- [YOUR TASK] Some lines in the material below hold the word "computer". Copy all of them.

- [MATERIAL FOR THIS EXERCISE]

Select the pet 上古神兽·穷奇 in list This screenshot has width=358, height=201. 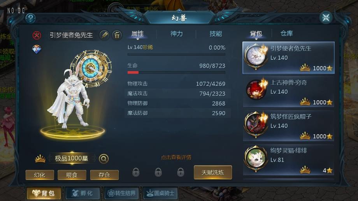pyautogui.click(x=289, y=92)
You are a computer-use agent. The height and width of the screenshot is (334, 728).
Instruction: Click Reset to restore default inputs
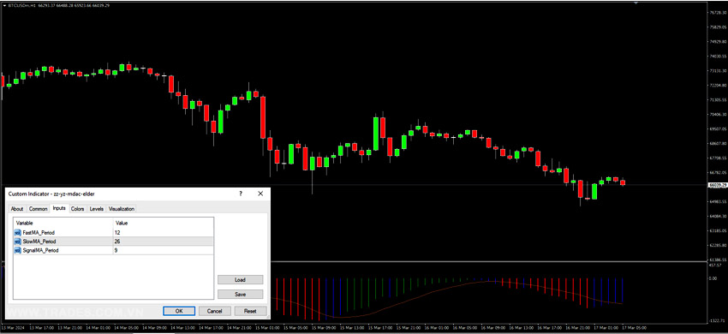click(251, 311)
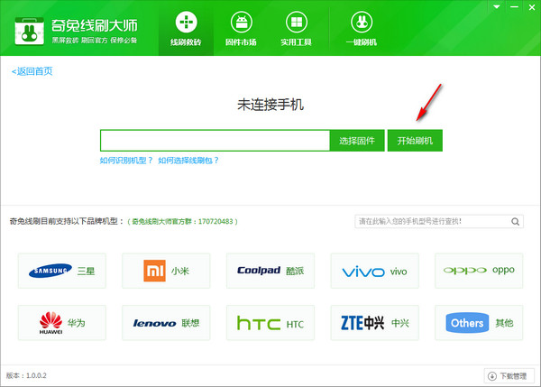Click the phone model search field
Viewport: 541px width, 387px height.
431,221
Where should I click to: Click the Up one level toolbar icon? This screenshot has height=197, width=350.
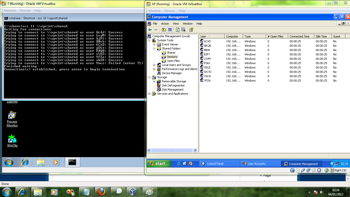(163, 29)
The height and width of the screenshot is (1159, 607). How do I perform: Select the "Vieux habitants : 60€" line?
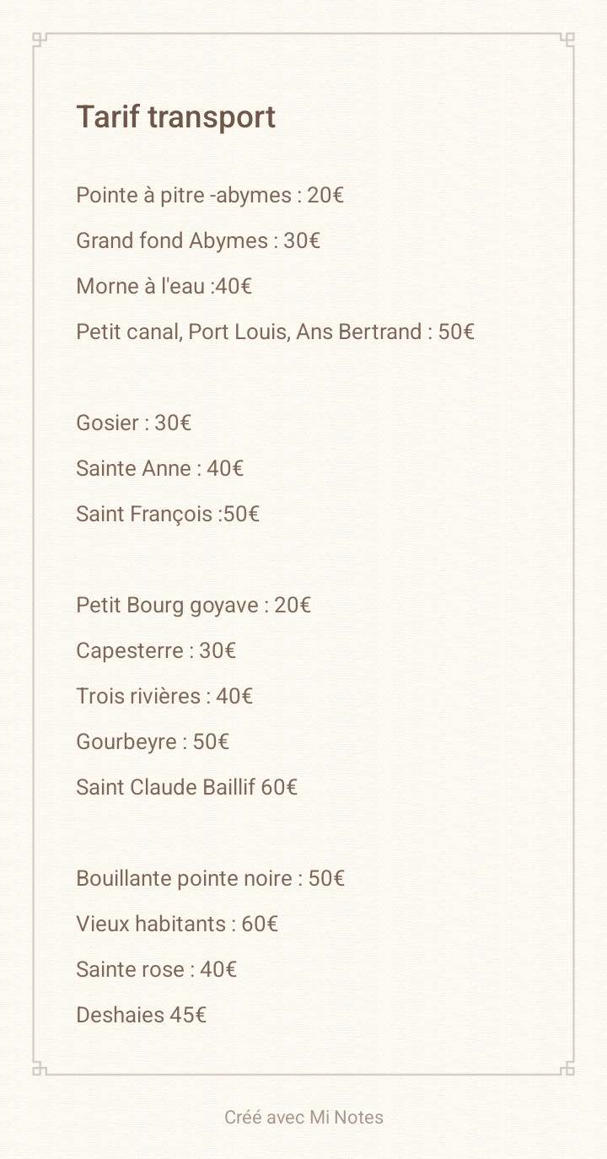pos(177,925)

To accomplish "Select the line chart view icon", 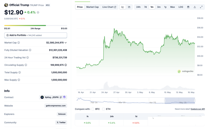I will click(x=123, y=7).
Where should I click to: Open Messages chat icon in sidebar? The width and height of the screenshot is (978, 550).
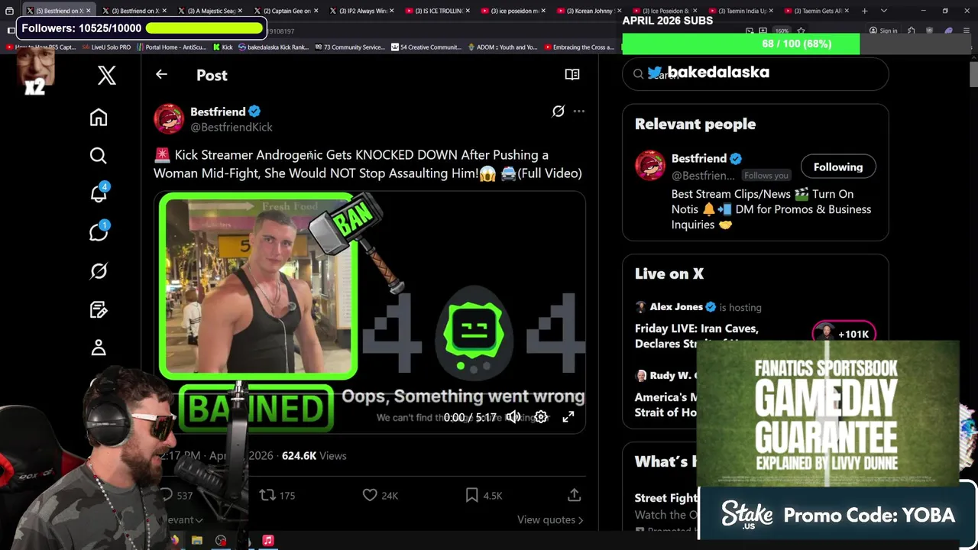[x=99, y=231]
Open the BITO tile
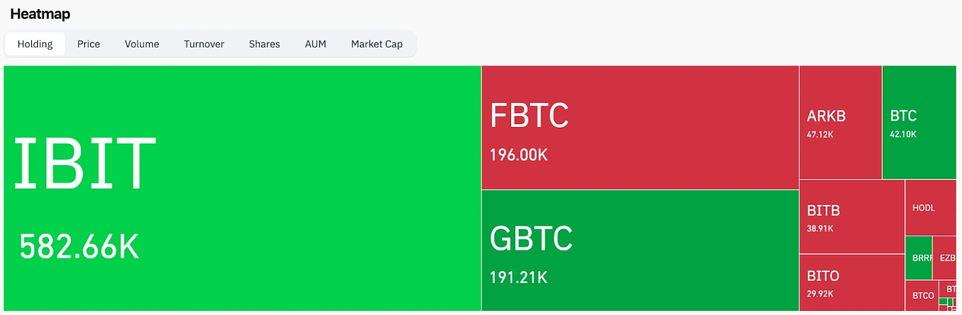Image resolution: width=962 pixels, height=315 pixels. click(852, 282)
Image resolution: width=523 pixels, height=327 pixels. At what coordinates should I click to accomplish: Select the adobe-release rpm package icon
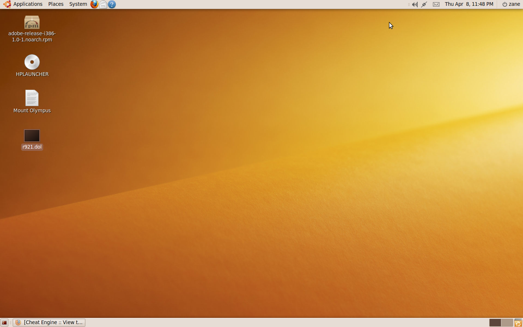click(x=32, y=22)
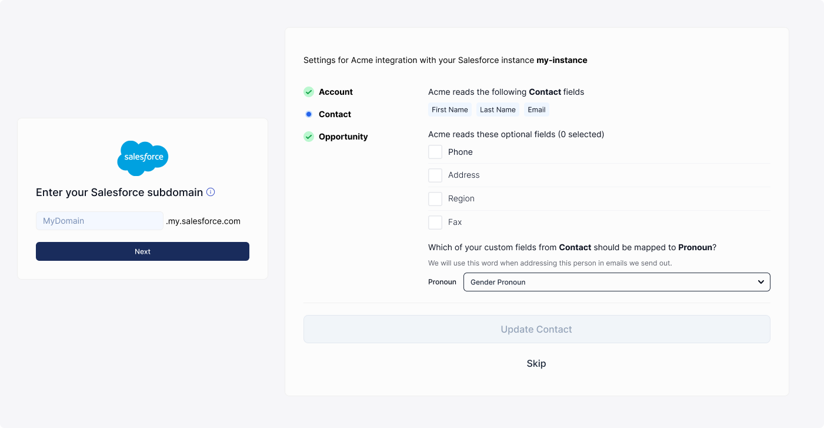The height and width of the screenshot is (428, 824).
Task: Tick the Region checkbox
Action: [x=435, y=199]
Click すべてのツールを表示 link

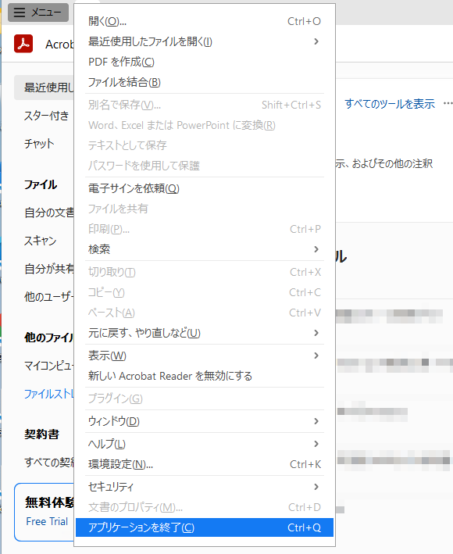point(390,104)
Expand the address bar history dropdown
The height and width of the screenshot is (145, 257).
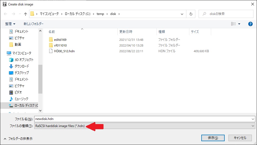coord(182,14)
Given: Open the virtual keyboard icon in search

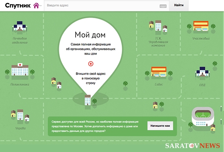Looking at the screenshot, I should coord(163,5).
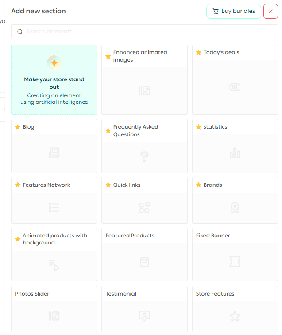
Task: Click the Fixed Banner icon
Action: [x=235, y=262]
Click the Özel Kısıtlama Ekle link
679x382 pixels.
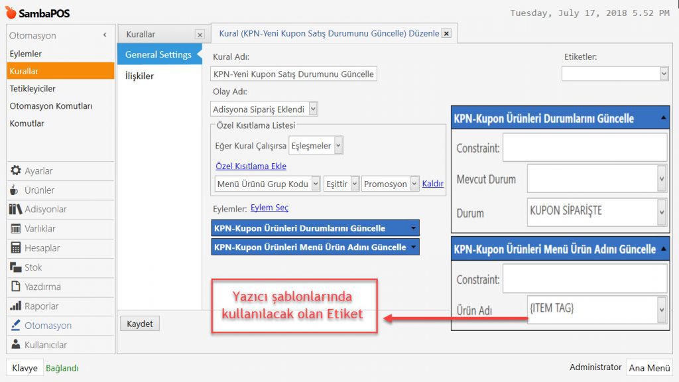251,166
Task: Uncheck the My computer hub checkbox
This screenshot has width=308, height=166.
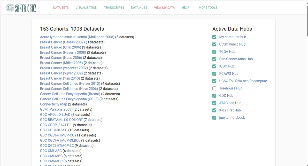Action: click(214, 37)
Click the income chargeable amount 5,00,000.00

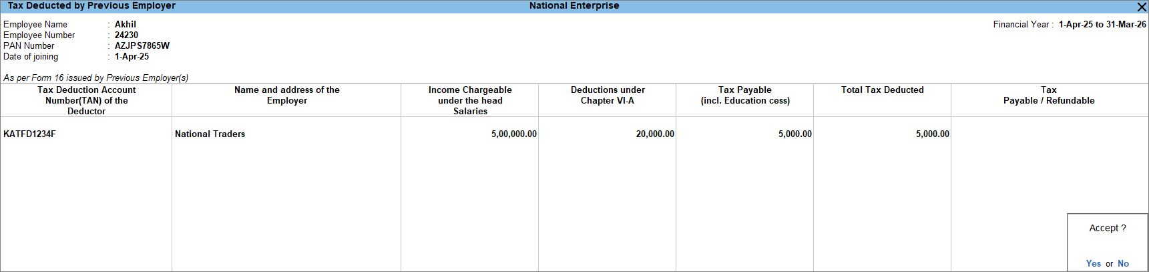point(513,134)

- [TASK RESULT]
You are a computer-use agent. The height and width of the screenshot is (334, 728).
Task: Uncheck the My computer hub checkbox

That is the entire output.